[Start of Attachment]

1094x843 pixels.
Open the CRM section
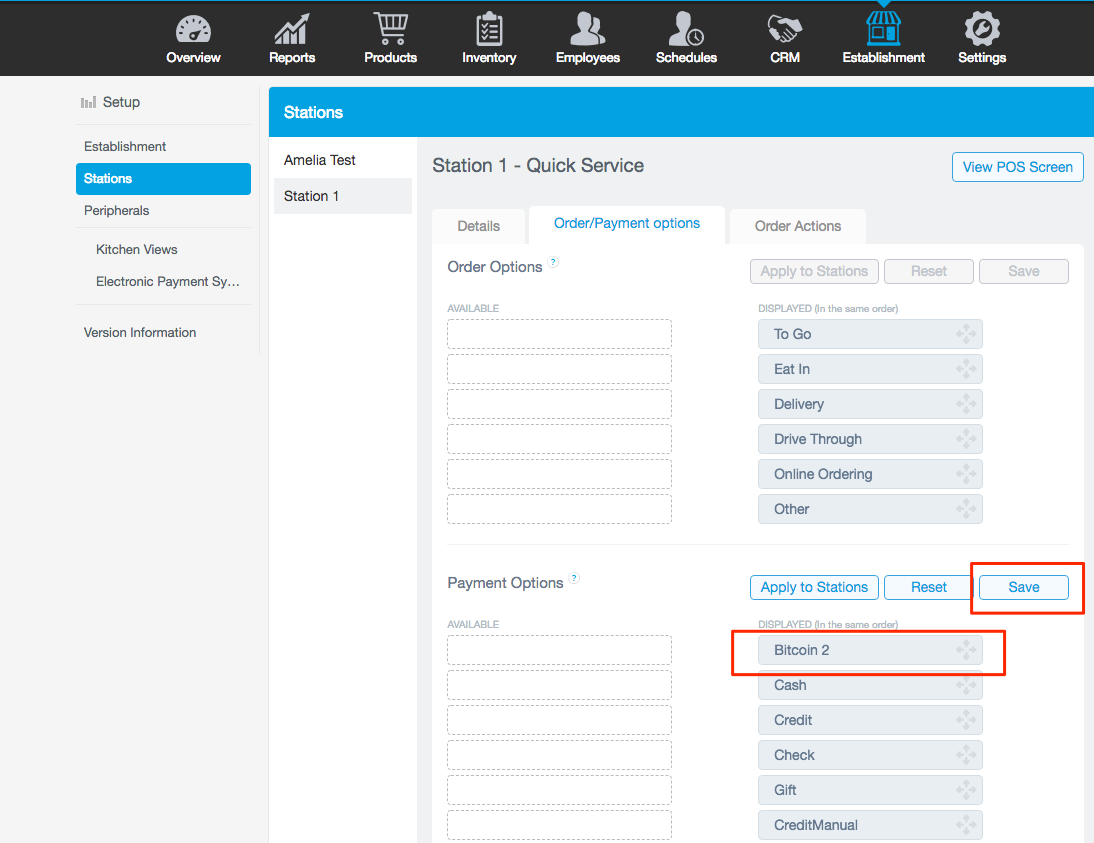(784, 38)
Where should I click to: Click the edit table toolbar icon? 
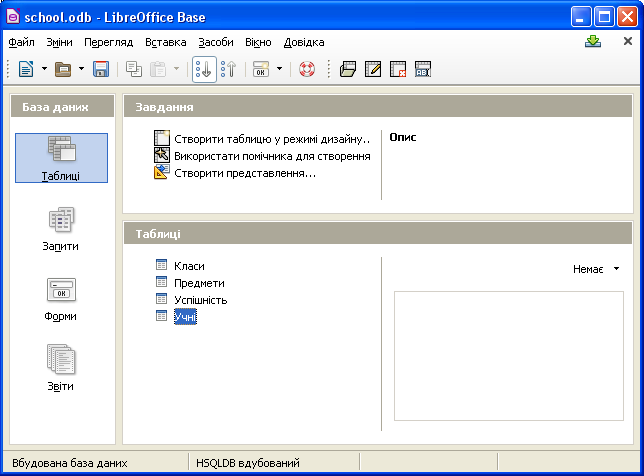pyautogui.click(x=373, y=69)
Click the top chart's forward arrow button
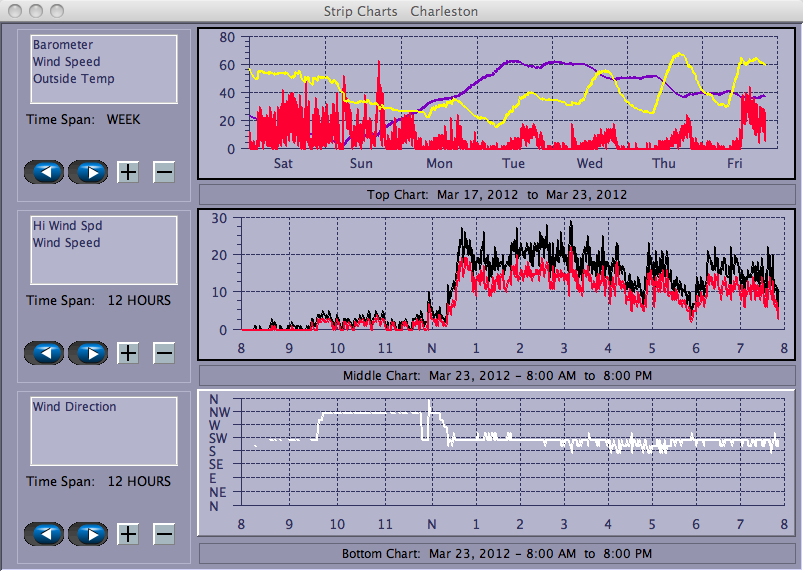Image resolution: width=803 pixels, height=571 pixels. tap(88, 172)
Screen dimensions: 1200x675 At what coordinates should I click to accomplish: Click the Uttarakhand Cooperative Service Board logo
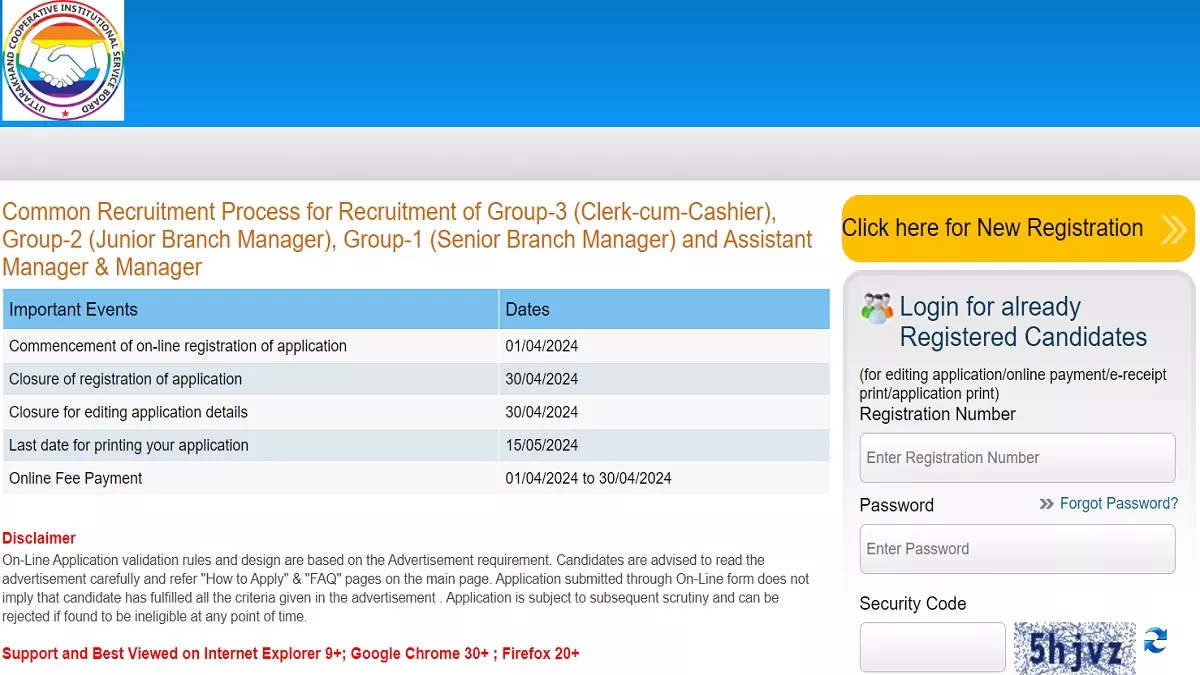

[End of Attachment]

> [What you need to do]: Please retype every entry above exactly, leaving out any picture.

> [Final answer]:
1094x843 pixels.
Open the CRM section
(784, 38)
Where should I click to: Click the edit table toolbar icon? 
pyautogui.click(x=373, y=69)
Click the top chart's forward arrow button
Image resolution: width=803 pixels, height=571 pixels. tap(88, 172)
Screen dimensions: 1200x675 At what coordinates should I click to accomplish: Click the Uttarakhand Cooperative Service Board logo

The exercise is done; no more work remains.